_Reading text_:
***
This is something that the ultra wealthy could always do, and the mass affluent could do increasingly. And now literally anyone can do it. You can go out and you can buy a range of ETFs or a range of products like direct indexing that will allow you to just invest in the things you want and crucially to not invest in the things you don't want. So whatever your personal environmental or social goals, it doesn't even have to be that way. You could be very pro something or very anti something, and you can make your portfolio look that way. So this would seem to be a real example of that.

Patricia Lizarraga:
Yes, and this is a trend, but it's not big enough yet. The mass of investments in the United States is managed by advisors and on the big platforms, so they won't let an ETF like ours on their platform until we're already big. So the Morgan Stanleys of the world, the Merrill Lynch's of the world, the JPMorgans of the world, I love everything they do, and actually, they're quite supportive of what we're doing, but they can't put us on the platform because we're not big enough because we don't pass certain criteria, which I understand, but it's kind of a vicious circle in that way.

Chana Schoenberger:
How big would you have to get?
***
_Provided records_:
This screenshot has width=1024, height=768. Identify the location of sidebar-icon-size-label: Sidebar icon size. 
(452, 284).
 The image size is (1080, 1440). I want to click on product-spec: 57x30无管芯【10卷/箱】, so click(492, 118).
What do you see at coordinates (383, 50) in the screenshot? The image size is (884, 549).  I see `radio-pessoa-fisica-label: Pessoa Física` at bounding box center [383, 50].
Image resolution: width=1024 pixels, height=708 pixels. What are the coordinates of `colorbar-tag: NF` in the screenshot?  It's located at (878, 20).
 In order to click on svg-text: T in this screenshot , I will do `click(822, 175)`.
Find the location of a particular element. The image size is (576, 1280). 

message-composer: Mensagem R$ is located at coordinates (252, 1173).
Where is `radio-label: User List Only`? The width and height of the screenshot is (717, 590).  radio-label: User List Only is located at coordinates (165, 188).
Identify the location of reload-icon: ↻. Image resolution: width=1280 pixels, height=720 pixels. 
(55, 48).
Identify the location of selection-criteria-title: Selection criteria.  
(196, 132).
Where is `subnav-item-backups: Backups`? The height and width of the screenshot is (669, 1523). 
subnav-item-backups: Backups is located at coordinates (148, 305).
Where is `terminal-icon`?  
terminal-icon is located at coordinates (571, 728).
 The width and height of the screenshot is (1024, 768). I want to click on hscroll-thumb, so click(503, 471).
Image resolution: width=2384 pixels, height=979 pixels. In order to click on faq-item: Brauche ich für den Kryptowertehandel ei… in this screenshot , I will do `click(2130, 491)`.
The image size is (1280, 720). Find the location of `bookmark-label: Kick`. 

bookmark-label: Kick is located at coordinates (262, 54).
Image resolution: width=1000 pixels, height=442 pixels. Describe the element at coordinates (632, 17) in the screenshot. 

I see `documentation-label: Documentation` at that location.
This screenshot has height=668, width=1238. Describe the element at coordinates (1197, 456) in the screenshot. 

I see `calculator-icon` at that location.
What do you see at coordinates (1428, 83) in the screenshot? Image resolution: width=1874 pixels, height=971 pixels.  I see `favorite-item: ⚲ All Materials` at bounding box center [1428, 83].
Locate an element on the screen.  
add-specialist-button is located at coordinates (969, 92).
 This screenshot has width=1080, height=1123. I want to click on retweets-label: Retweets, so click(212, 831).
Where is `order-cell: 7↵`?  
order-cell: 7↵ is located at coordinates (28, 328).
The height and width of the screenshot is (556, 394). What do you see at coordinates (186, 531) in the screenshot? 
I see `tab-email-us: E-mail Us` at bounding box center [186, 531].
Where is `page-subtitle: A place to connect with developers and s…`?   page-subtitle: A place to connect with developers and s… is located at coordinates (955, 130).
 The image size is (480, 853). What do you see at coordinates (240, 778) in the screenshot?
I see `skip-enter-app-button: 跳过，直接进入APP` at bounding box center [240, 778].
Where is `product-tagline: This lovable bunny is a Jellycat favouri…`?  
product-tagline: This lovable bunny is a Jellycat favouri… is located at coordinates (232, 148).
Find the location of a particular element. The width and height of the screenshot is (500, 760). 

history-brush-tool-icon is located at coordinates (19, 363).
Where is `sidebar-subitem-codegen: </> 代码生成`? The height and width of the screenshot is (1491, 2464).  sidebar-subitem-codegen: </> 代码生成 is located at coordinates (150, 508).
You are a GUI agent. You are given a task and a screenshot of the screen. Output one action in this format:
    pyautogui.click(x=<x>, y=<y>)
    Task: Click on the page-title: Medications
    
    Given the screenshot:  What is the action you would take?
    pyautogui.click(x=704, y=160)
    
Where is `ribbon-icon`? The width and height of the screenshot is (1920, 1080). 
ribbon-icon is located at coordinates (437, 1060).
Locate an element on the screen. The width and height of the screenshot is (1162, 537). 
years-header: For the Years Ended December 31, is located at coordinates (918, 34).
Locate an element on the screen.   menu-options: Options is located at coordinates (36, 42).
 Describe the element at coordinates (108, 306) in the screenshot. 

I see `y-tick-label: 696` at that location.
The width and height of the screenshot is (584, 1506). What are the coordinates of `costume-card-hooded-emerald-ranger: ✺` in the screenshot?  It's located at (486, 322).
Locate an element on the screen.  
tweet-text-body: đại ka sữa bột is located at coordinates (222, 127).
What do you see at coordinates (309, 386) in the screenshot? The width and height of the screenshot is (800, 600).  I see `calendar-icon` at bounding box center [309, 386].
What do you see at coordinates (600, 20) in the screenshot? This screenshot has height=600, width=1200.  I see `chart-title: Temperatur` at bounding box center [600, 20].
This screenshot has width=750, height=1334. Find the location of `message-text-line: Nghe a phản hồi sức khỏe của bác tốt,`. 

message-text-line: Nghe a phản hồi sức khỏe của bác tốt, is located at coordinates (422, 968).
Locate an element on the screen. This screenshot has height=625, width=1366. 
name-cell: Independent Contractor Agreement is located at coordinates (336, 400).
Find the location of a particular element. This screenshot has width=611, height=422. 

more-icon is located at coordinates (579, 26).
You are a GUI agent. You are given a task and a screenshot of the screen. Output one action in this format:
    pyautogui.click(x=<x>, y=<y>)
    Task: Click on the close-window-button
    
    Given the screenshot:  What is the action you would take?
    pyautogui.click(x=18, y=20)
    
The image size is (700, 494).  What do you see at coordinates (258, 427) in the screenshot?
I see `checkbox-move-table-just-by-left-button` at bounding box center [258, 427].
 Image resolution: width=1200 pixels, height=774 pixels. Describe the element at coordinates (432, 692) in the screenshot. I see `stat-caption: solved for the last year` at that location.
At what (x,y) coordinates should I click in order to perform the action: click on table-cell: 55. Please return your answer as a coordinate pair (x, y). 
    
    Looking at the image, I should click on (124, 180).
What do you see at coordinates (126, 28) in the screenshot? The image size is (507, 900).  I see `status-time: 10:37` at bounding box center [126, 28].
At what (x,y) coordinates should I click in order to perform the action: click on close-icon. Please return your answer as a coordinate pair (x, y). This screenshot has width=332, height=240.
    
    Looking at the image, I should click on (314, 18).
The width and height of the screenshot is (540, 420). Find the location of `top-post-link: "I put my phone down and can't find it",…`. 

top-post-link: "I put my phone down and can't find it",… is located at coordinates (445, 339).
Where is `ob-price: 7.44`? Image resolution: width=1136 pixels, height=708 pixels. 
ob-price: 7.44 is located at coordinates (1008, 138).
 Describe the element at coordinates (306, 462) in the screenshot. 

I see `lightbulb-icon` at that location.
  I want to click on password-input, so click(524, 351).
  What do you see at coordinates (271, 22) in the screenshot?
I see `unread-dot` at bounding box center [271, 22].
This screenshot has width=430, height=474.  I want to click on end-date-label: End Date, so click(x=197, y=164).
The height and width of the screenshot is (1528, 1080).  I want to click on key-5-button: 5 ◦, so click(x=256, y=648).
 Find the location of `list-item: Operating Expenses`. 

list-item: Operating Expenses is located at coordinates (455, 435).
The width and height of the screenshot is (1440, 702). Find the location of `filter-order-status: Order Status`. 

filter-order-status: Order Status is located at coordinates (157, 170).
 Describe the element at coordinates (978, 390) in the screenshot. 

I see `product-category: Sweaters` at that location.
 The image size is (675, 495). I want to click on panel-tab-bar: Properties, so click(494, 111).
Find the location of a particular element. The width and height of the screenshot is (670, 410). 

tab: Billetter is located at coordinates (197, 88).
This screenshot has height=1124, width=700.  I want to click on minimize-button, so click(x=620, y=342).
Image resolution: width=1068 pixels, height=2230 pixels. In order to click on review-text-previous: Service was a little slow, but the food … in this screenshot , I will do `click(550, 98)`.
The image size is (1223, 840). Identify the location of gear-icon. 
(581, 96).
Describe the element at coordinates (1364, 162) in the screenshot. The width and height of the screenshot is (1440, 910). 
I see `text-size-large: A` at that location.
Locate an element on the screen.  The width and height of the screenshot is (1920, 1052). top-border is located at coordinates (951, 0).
***
_What to do_:
1) In the listing, from the line containing "Image resolution: width=1024" through the line containing "What do you see at coordinates (1428, 83)", both included, swap "Describe the element" for "Name the element" and leave everything else as it stands. Give only those lines.
2) Go on with the interview about ETF investing from the point where it stops.

_Numbered responses_:
1)
Image resolution: width=1024 pixels, height=708 pixels. What are the coordinates of `colorbar-tag: NF` in the screenshot?  It's located at (878, 20).
 In order to click on svg-text: T in this screenshot , I will do `click(822, 175)`.
Find the location of a particular element. The image size is (576, 1280). 

message-composer: Mensagem R$ is located at coordinates (252, 1173).
Where is `radio-label: User List Only`? The width and height of the screenshot is (717, 590).  radio-label: User List Only is located at coordinates (165, 188).
Identify the location of reload-icon: ↻. Image resolution: width=1280 pixels, height=720 pixels. 
(55, 48).
Identify the location of selection-criteria-title: Selection criteria.  
(196, 132).
Where is `subnav-item-backups: Backups`? The height and width of the screenshot is (669, 1523). 
subnav-item-backups: Backups is located at coordinates (148, 305).
Where is `terminal-icon`?  
terminal-icon is located at coordinates (571, 728).
 The width and height of the screenshot is (1024, 768). I want to click on hscroll-thumb, so click(503, 471).
Image resolution: width=2384 pixels, height=979 pixels. In order to click on faq-item: Brauche ich für den Kryptowertehandel ei… in this screenshot , I will do `click(2130, 491)`.
The image size is (1280, 720). Find the location of `bookmark-label: Kick`. 

bookmark-label: Kick is located at coordinates (262, 54).
Image resolution: width=1000 pixels, height=442 pixels. Name the element at coordinates (632, 17) in the screenshot. 

I see `documentation-label: Documentation` at that location.
This screenshot has height=668, width=1238. Name the element at coordinates (1197, 456) in the screenshot. 

I see `calculator-icon` at that location.
What do you see at coordinates (1428, 83) in the screenshot? Image resolution: width=1874 pixels, height=971 pixels.  I see `favorite-item: ⚲ All Materials` at bounding box center [1428, 83].

2)
Patricia Lizarraga:
So the big platforms want you to be at a hundred million before they end a year track record before they'll consider putting you on their platform. And I do understand why. And although I don't understand why, right? There is no risk to an ETF that is in 127 liquid securities. Our smallest company has a $500 million market cap. The ETF wrapper is a very safe wrapper from that point of view, both from creation and the opposite if you want to sell it. But I understand that I'm not saying anything other than they obviously want to have a criteria. That's right. And they do actually, except for Merrill, all of 'em will let a client buy WCEO ETF on an unsolicited basis. But how do we get that investor to call her advisor and say, can you please buy me X shares of WCEO ETF? It's really tough. And so that, I think what's happening is it's a damper on that creativity and that personalization that Jenny's talking about. Because if the personalization and creativity can only come through large platforms, which by definition the creator is very far away from the customer facing individual, then we're not giving the market some of the creativity they might want. Right? The person who's thinking up the new ETF at Merrill Lynch is probably not anywhere near the person who's talking to the investor, to the individual investors.

Chana Schoenberger:
That sounds like a sticky business challenge.

Patricia Lizarraga:
Yeah, it is. But there is the ability to talk directly to the public, right?

Chana Schoenberger:
Sure.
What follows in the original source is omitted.